**Exercise prompt**:
A full, exact copy of the records below is the required answer.

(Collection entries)
________

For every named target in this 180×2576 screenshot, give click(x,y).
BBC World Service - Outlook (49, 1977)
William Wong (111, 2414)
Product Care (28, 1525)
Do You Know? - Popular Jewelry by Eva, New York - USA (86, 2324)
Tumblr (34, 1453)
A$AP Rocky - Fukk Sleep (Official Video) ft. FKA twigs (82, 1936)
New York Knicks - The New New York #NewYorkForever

________

**Solved exercise**:
For every named target in this 180×2576 screenshot, give click(x,y).
BBC World Service - Outlook (49, 1977)
William Wong (111, 2414)
Product Care (28, 1525)
Do You Know? - Popular Jewelry by Eva, New York - USA (86, 2324)
Tumblr (34, 1453)
A$AP Rocky - Fukk Sleep (Official Video) ft. FKA twigs (82, 1936)
New York Knicks - The New New York #NewYorkForever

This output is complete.